Brief: In the copy of the lines below, leave out pictures and print everything else exactly.

Records for processing:
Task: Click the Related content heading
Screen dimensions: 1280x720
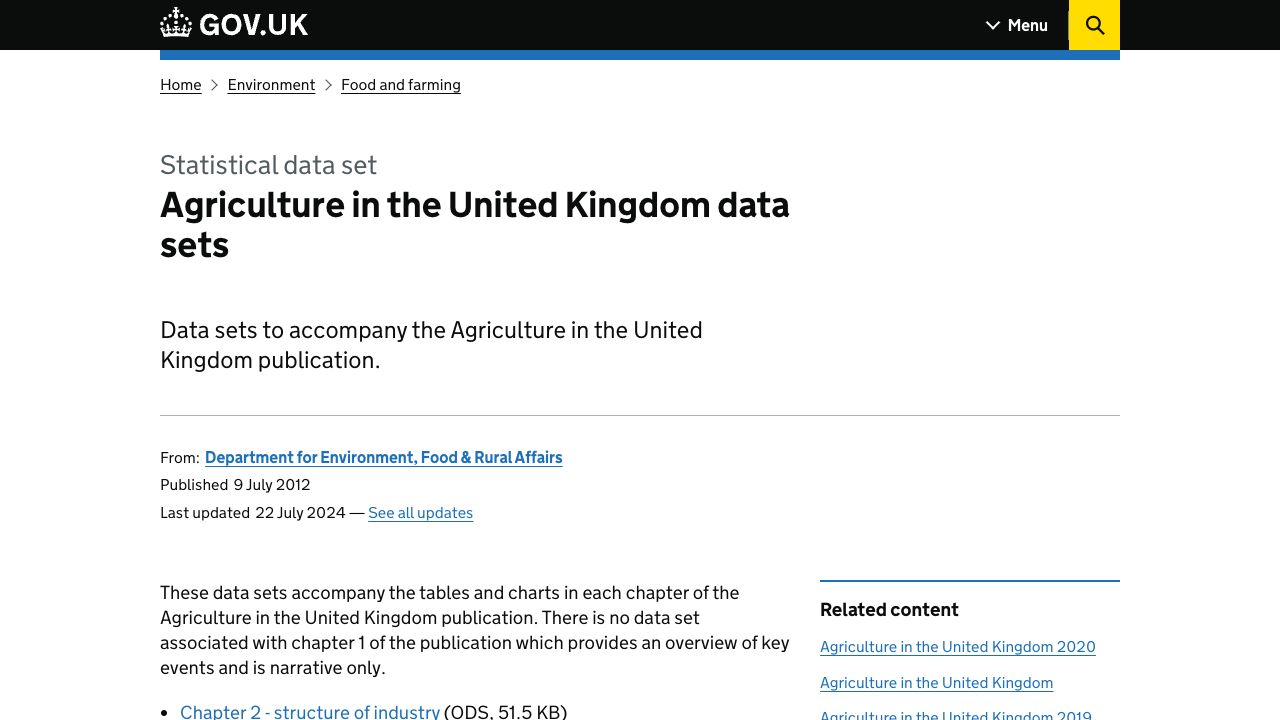Action: coord(889,610)

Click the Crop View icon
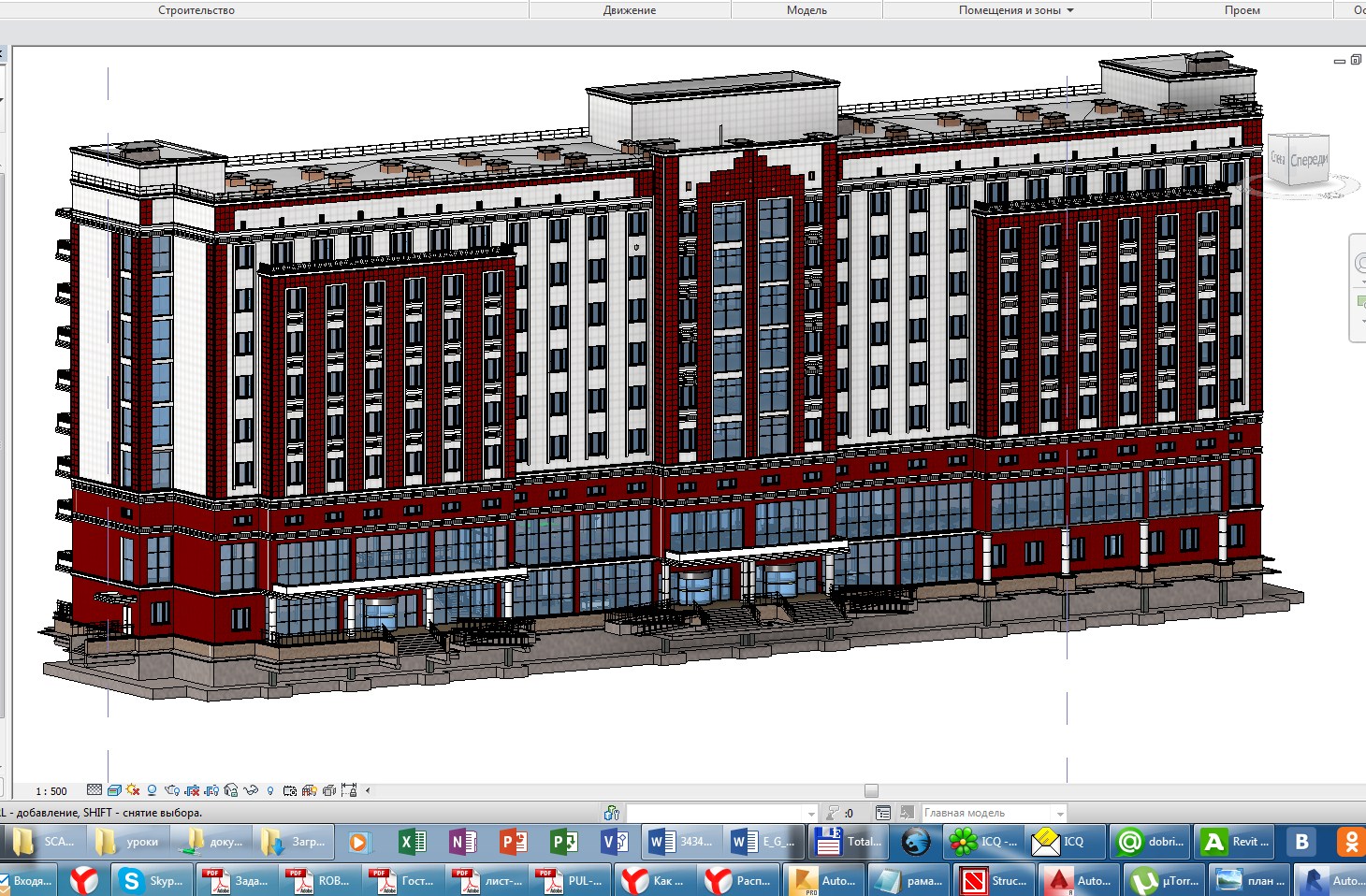click(x=192, y=790)
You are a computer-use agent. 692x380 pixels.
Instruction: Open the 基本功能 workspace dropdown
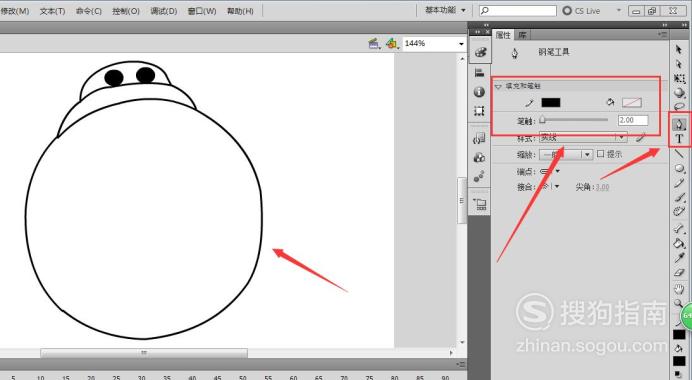click(445, 10)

Final answer:
Task: Click the Related content heading
Screen dimensions: 1280x720
Action: coord(889,610)

Click the Crop View icon
click(x=192, y=790)
You are a computer-use agent. 692x380 pixels.
Instruction: Open the 基本功能 workspace dropdown
click(445, 10)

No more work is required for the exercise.